Part of the solution to improving mental health access includes stable and permanent positions for counselors. A tenure-track position is a job that provides permanency, job security, and allows counselors to build a career working not just in the counseling center but building lasting trusted connections with departments across campus and participating in shared governance.

For example, when the campus knows its counselors well, they are more likely to refer and consult about students of concern. However, the majority of CSU counseling centers employ counselors on one-year temporary contracts and much time is often spent on repeated or failed counselor searches. Permanent positions – such as tenure-track positions – stand out and attract quality applicants from diverse backgrounds far and wide.

“Some CSU counseling centers are trying to find ways to serve more students by contracting with TimelyMD or other outside and unknown providers, which may initially seem like a good idea. However, we would like to advocate for the benefits of putting valuable resources into building stable and healthy counseling centers with diverse counselors who really know our campus inside and out, who are passionate about working with our students, and who reflect our students’ intersectional identities,” Chen said.

“It takes so much strength for some students to finally seek support – in that critical moment, they are looking for empathy, connection, and support, not to be referred to outside services. I understand the reality of budget constraints, but cannot help but wonder how many more students we could serve if we had more human capacity and were not so understaffed – do our mostly BIPOC students across the CSU not deserve better?”

Public Health Advocacy

Chen has been a counselor at San Francisco State for over 12 years. This is her third career after working in nutrition and public health, including Healthcare for the Homeless and HIV programs. Chen remembers wanting a career that allowed her to work closely with people while advocating for social justice.

“The counseling and psychology field is fascinating and has allowed me to better understand myself, and how important it is to approach this work with cultural humility, in culturally responsive ways.

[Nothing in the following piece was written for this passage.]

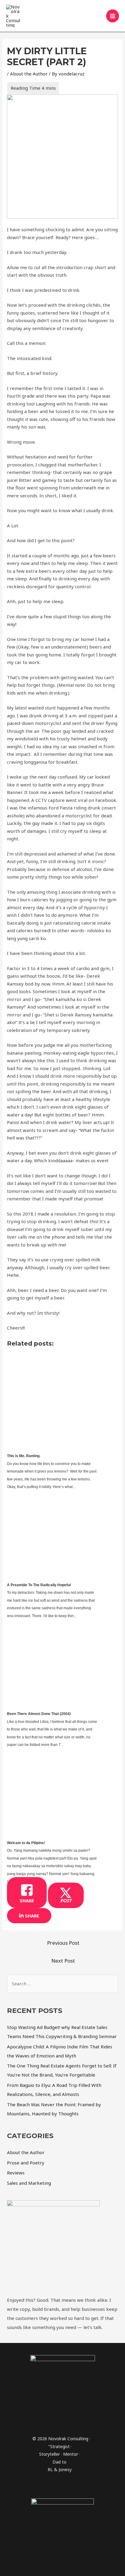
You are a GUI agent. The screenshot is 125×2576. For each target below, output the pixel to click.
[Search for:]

With clinical counseling work, I have found meaningful work that I love,” Chen said.

Outside of counseling, her activism and community organizing includes past work with LGBTQ and Asian communities, women of color, Cuban solidarity groups, and in recent years, justice for Palestine. “For me, activism and solidarity work are the source of great feelings of love and connections with others. There is nothing better than this type of feeling and the beautiful and noble people I have met who are doing this work long term. Injustice impacts one’s ability to live and thrive and can’t be ignored,” she said.

Participating in CFA’s socially just activism was a natural fit.

Meeting fellow counselor faculty was incredibly helpful and, over the years, CFA’s Counselors Committee and network of counselor representatives has grown, primarily meeting monthly and more to connect, share best practices, and to provide support and advocacy for important issues that arise in our efforts to enhance counselor working conditions, said Chen, who also served on CFA San Francisco’s executive board, on CFA’s Council for Affirmative Action (now the Council for Racial & Social Justice), and co-chaired CFA’s Asian and Pacific Islander (now APIDA) Caucus. 

“Being able to spend quality time to get acquainted with fellow CFA members and working together on our committees has led to alliances, connections, and several lifelong friendships, which counters the challenges of counselors and other faculty working in isolation in difficult conditions with little support,” Chen reflected. “Getting involved with the union means learning valuable information about faculty rights, being connected to allies, as well as many learning opportunities, as CFA shares a variety of resources.” 

Chen is grateful to those who are listening to counselor voices and participating in the movement for social justice and access to high quality mental health services.

“Everybody is struggling. I believe everyone in this world deserves a time and space to be paid attention to.”